6. Wait for the evaluation pipeline to finish processing that project.

The data from the evaluation pipeline will be stored in the database, refMerge_evaluation. The evaluation pipeline will create the database if it does not already exist. Finally, use the scripts in evaluation_data_plotter to get tables and plots from the data.

RQ2 data

A list of merge scenarios and their corresponding projects that we used in RQ2 is stored in experiment_data/rq2_scenarios.

Running RQ2 experiment

First, use the file stats/evaluation_data_resolver by running the command python evaluation_data_resolver to get the list of merge commit ids to sample. This will always result in the same merge scenarios when given the same data. This experiment is a manual analysis and we manually re-run the merge for each merge scenario. These are the steps that we follow for each merge scenario:

1. Query the results in RQ1 using SELECT * FROM merge_commit WHERE id = x where x is the merge commit ID. Use this query to get the parent commits.

2. Use git merge-base p1 p2 in the corresponding project to get the base commit where p1 is the left parent commit and p2 is the right parent commit.

3. Use SELECT distinct path FROM conflict WHERE merge_commit_id = x; to get a list of the conflicting file paths.

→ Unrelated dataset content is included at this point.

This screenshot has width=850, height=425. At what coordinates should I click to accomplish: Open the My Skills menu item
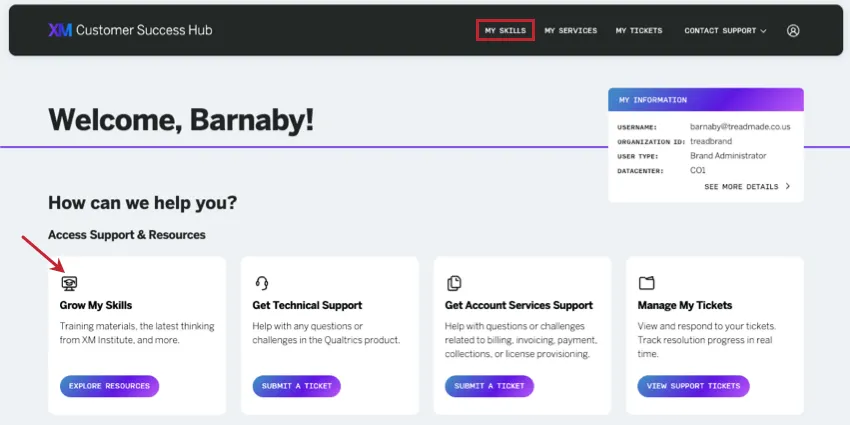(505, 30)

4. Compare each conflicting region with the corresponding region in the base, left, and right commits.

5. Record if the region should be a merge conflict or not based on the base, left, and right commits.

6. Record if the conflict reported by the merge tool is a true positive or false positive based on the previous step. Record why you think so.

7. Investigate the same region in the other merge tools and record what you find.

8. Record any additional notes about the discrepancies you find, such as the reasons for the discrepancies.

RQ1 results

The zip file, database/refactoringAwareMerging_results.zip, contains the results from running the evaluation pipeline for RQ1. A description of how to use these results can be found here.

RQ2 results

The overall results for our manual analysis are stored in results/manual_sampling_results.csv. This includes the results for each merge scenario as well as reasons that we think each conflict falls into its corresponding category. The results used to produce the Git table in RQ2 are stored in results/git_table.csv. The results used for the RefMerge and IntelliMerge tables are respectively stored in results/refMerge_table.csv and results/intelliMerge.csv.